Project Loon
Although the Internet appears universal and omnipresent to those who use it, the majority of the world still lacks access to it, due to many factors, including economics, terrain, political instability and straight-up poverty. A handful of high-profile Internet giants is setting about changing that, by changing the way the Internet signal travels: instead of putting it underground, they are planning to put it much higher up.
Google, for example, is planning a second test flight of its balloon-based system, this time over western Queensland in Australia. According to the Australian Associated Press, Google will work with telecommunications company Telstra to test-fly 20 balloons in December, as part of its “Project Loon.”
The helium balloons will eventually circle the globe on stratospheric winds, transmitting 4G-like signals to homes 20 kilometers below. Telstra will supply the base stations, as well as radio spectrum space.
A project of the Google X lab, Google hopes to connect an estimated two-thirds of people who are presently unwired by circulating a ring of balloons across the Earth.
The Project Loon announcement joins those of other high-profile technology developers who are exploring other methods of achieving – or at least contributing to – the same goal: to provide low-cost Internet access to much of the world that lacks it. Other plans include low-earth orbit satellites, 700 of them, each weighing less than 250 pounds, launched by a division of Space-X, owned by Elon Musk.
Google, too, is working on a satellite program, and Facebook, in March 2014, announced its explorations into “drones, satellites, and lasers to deliver the Internet to everyone.” There is, of course, big money to be made by bringing potentially billions of people online to become diehard users of Facebook, Google, EBay and Alibaba, and this is something that another big player, Microsoft, is not ignoring.

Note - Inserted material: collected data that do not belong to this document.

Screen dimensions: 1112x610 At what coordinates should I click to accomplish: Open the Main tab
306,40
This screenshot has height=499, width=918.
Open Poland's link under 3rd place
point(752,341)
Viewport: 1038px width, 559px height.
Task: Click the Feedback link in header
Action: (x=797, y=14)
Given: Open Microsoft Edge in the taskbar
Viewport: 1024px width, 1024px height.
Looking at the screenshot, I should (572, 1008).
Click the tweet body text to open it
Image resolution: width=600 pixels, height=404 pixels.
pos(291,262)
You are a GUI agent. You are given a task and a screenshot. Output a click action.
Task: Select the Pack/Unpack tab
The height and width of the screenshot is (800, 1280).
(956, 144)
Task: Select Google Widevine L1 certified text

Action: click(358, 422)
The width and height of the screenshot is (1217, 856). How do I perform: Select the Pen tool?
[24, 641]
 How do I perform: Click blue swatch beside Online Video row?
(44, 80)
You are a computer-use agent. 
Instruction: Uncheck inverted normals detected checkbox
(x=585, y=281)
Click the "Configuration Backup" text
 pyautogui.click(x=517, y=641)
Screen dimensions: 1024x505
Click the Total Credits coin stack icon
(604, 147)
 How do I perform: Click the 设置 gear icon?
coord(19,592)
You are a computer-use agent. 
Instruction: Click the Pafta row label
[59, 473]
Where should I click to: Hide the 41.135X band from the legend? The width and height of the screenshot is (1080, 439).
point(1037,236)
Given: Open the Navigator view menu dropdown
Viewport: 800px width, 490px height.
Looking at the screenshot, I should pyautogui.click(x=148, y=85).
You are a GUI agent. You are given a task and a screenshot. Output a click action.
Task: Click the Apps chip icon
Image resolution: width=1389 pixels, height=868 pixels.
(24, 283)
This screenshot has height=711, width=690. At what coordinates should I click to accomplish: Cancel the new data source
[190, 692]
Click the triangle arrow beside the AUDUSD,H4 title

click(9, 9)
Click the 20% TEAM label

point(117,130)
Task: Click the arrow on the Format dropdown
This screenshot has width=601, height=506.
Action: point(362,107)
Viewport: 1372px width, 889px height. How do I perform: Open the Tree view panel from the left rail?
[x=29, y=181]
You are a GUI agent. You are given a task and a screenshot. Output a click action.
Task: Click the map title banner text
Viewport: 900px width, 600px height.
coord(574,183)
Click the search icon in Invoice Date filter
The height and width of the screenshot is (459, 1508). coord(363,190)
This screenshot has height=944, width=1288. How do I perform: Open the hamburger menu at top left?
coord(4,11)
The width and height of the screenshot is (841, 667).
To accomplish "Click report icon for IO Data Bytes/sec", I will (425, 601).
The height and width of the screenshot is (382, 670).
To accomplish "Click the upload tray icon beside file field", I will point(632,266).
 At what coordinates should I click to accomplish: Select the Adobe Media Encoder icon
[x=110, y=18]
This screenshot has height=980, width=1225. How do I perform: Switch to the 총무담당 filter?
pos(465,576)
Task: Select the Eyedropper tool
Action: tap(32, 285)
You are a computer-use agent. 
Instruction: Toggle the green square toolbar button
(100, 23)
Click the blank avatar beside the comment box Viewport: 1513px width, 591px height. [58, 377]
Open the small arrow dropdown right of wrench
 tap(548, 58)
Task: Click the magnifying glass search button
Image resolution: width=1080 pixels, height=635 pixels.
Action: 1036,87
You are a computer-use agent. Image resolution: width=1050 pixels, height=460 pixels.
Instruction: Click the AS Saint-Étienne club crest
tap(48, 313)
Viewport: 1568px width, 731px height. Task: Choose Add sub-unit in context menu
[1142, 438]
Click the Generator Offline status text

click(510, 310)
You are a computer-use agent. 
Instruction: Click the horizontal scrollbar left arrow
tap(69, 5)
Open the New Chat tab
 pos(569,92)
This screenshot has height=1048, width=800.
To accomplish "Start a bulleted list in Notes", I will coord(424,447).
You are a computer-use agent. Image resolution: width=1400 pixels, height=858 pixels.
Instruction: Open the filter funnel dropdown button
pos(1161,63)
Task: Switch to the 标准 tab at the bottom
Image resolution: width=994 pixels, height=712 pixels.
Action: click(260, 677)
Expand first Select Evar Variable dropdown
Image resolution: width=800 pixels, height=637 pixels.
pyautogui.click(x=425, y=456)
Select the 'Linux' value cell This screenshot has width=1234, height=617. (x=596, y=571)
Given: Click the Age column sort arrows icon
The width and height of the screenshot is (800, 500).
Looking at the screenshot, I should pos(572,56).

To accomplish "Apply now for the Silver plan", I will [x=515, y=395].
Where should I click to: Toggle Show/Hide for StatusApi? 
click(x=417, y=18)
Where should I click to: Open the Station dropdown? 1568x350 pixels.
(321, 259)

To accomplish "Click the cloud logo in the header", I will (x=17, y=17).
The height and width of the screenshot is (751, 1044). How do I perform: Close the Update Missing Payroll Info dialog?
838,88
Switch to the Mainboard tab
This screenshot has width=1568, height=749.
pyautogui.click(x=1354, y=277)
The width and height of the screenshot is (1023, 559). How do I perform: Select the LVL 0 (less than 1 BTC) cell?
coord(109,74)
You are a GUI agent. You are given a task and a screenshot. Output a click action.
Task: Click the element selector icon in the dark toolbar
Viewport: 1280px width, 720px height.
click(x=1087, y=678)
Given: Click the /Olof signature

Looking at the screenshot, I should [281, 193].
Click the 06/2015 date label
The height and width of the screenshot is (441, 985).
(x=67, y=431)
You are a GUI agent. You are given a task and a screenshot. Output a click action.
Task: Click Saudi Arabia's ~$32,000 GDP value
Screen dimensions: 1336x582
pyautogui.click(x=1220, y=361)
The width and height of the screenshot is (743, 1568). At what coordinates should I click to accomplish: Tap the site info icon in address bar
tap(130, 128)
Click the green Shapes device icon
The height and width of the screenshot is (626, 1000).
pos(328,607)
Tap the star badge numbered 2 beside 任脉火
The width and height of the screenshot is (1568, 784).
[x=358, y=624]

Their chosen route, or at least one of them, is also skyward, using the “white space” available between the channels on the broadcast television spectrum. White space operates on the 200-300 MHz spectrum, which has a range of up to 10 km. This compares with the 100 metre range of WiFi. Their initiative is to piggyback Internet signals onto these gaps in the television signals, opening up large areas of India to the Internet, and a parallel Microsoft project is also underway in Kenya.